Dulu Kaset Sekarang Streaming, Teknologi Apa yang Bakal Gantikan Spotify?

  • 13 Mar 2026 23:27 WIB
  •  Sungaipenuh

RRI.Co.ID, Sungai Penuh - Musik adalah bagian tak terpisahkan dari peradaban, namun cara kita mengonsumsinya selalu berubah mengikuti zaman. Generasi 80-an mungkin masih ingat sensasi memutar pita kaset dengan pensil, sementara Gen Z hari ini hanya butuh satu ketukan di layar ponsel untuk mengakses jutaan lagu.

Pergeseran ini bukan sekadar soal gaya, melainkan soal bagaimana teknologi mencoba menjawab kebutuhan manusia akan kualitas suara dan kemudahan akses.

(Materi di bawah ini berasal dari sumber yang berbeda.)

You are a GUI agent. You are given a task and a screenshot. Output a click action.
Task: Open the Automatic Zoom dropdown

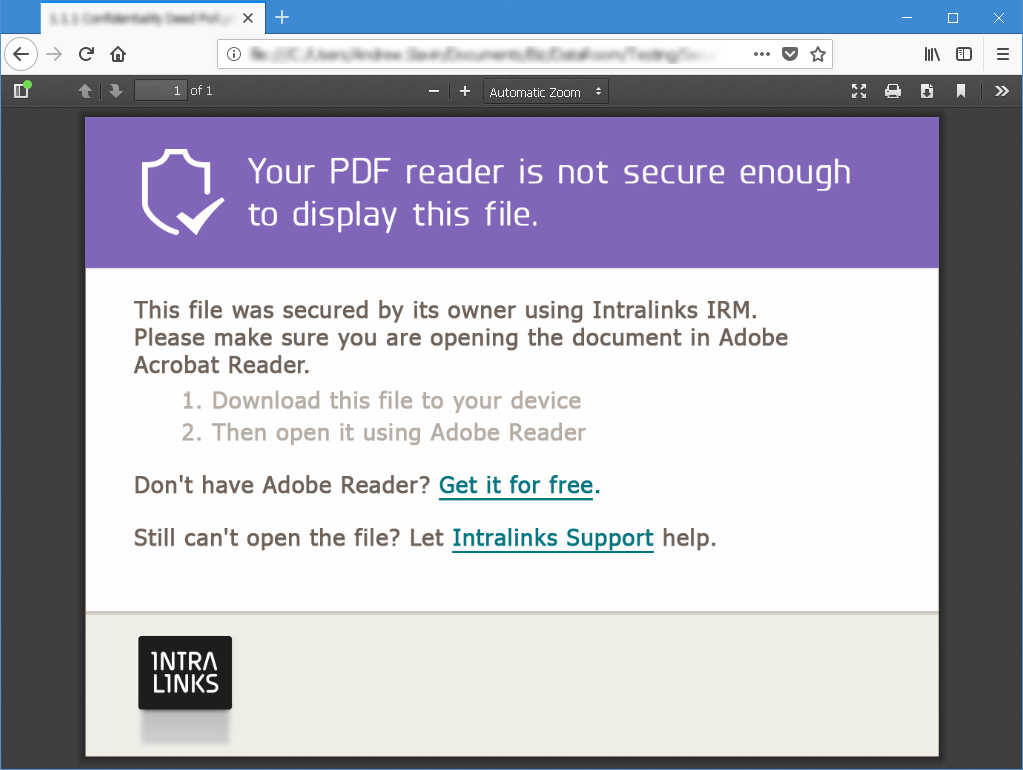pos(545,91)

Jauh sebelum algoritma menentukan daftar putar kita, piringan hitam atau vinyl adalah raja. Meski sempat dianggap “mati” saat CD dan MP3 muncul, vinyl justru mengalami kebangkitan luar biasa dalam satu dekade terakhir. Banyak kolektor muda memburunya karena kualitas suara analog yang di anggap lebih “hangat” dan autentik.

Setelah era vinyl, dunia sempat jatuh cinta pada CD yang menawarkan kejernihan suara tanpa gangguan kresek. Namun, kejayaan fisik mulai goyah saat teknologi kompresi audio bernama MP3 lahir, yang memungkinkan ribuan lagu masuk ke dalam kantong celana.

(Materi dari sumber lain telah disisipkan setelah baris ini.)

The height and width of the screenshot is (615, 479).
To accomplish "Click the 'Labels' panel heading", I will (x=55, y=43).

Hari ini, kita berada di puncak era streaming. Kepemilikan lagu secara fisik sudah menjadi barang mewah atau sekadar hobi koleksi. Layanan seperti Spotify, Apple Music, hingga YouTube Music membuat musik menjadi sangat demokratis.

Namun, ketergantungan pada koneksi internet dan isu royalti bagi musisi mulai memicu pertanyaan besar: apa yang akan terjadi setelah ini?

Apa yang Menanti Setelah Era Streaming?

Industri teknologi audio sedang bergerak menuju pengalaman yang lebih imersif. Berikut adalah beberapa prediksi yang mulai menunjukkan wujudnya:

  • Audio Spasial dan Hi-Res: Pendengar mulai menuntut kualitas suara yang membuat mereka merasa berada di tengah konser (360 Reality Audio).
  • Integrasi AI Personal: Bayangkan musik yang komposisinya berubah secara otomatis mengikuti detak jantung atau suasana hati Anda saat itu.
  • Format Berbasis NFT dan Blockchain: Upaya musisi untuk menjual karya langsung kepada penggemar tanpa perantara platform besar, mengembalikan konsep “kepemilikan” dalam bentuk digital.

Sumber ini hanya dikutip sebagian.